If you’re on the other side (you supply under someone else’s paper), negotiate to include your risk protections or ensure their contract fairly balances insolvency risk. It’s much easier to manage these levers upfront than to renegotiate in a crisis.
Frequently Asked Questions
Will external administration always end in liquidation?
No. VA or SBR can result in a DOCA or restructuring plan that compromises debts so the company can continue trading. Liquidation remains a possible outcome if rescue isn’t viable.
What happens to my contracts during VA or liquidation?
In VA, many contracts can continue (subject to moratoriums and the administrator’s decisions). In liquidation, contracts may be disclaimed and will usually end unless the liquidator trades on briefly. Always check your contract’s insolvency and termination clauses.
Do secured creditors get priority?
Yes, a properly perfected security interest (e.g. under a GSA registered on the PPSR) generally ranks ahead of unsecured creditors. Priority can be complex and depends on timing and the type of security.
Where do employee entitlements sit?
Employee entitlements generally have priority ahead of unsecured creditors in a liquidation. Administrators also consider employee entitlements when proposing a DOCA or restructuring plan.
Key Takeaways
- External administration is a broad term covering processes like VA, receivership and SBR that aim to stabilise or rescue a distressed company; liquidation winds up the company and distributes its assets.

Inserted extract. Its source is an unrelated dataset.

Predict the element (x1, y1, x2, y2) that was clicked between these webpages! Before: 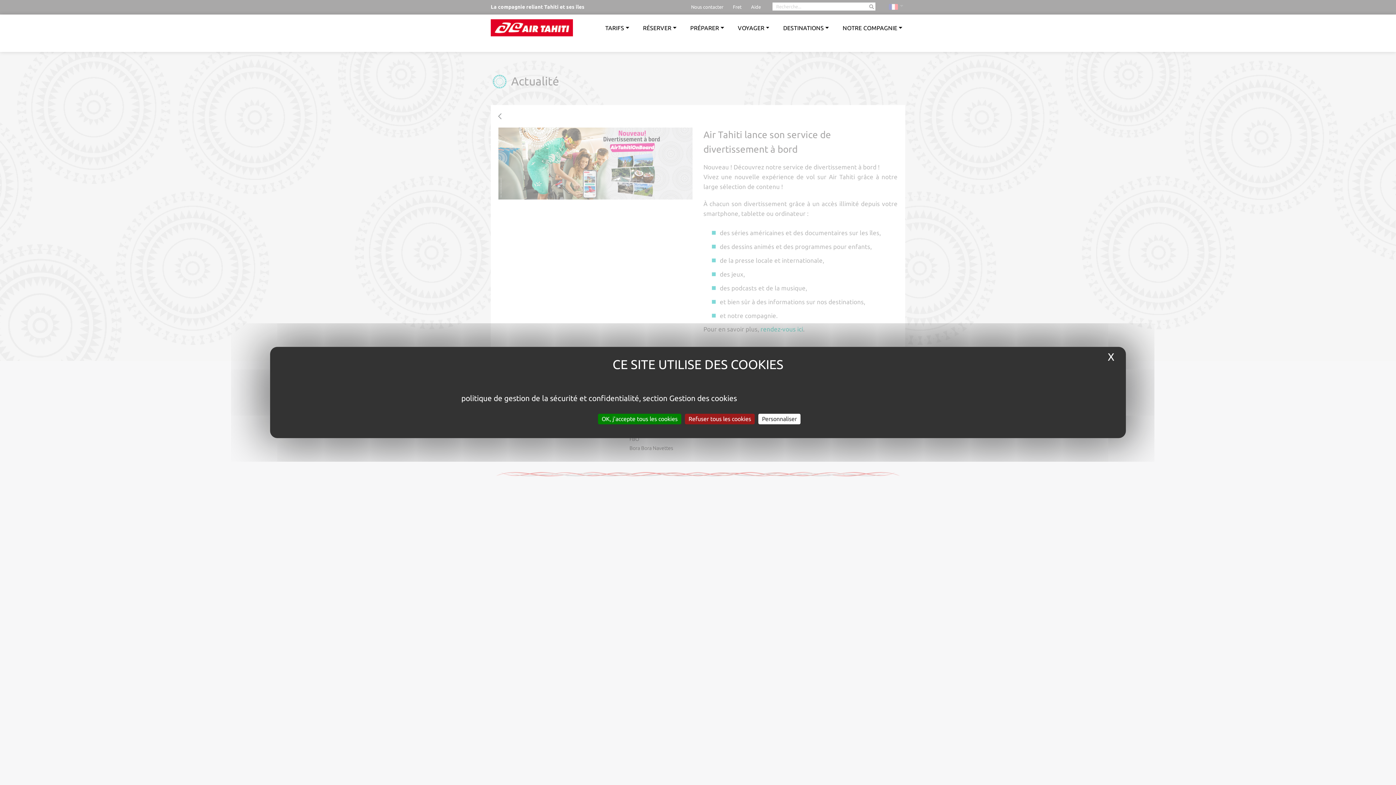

- In external administration, the focus is on preserving value and exploring plans with creditors; liquidation typically stops trading and leads to deregistration.
- For your own company, act early: document a board position on solvency, map your exposure (including guarantees and securities), and get insolvency advice before options close.
- If a customer enters VA or liquidation, pause supply, review your contract levers (ROT, set-off, suspension), and check any PPSR registrations to protect your position.
- Well-drafted Terms of Trade, security interests (GSA + PPSR), personal guarantees and bank guarantees can materially improve recoveries when counterparties fail.
- The right path is fact-specific. Early, practical advice can preserve jobs, value and relationships - or enable an orderly wind-down if that’s the best outcome.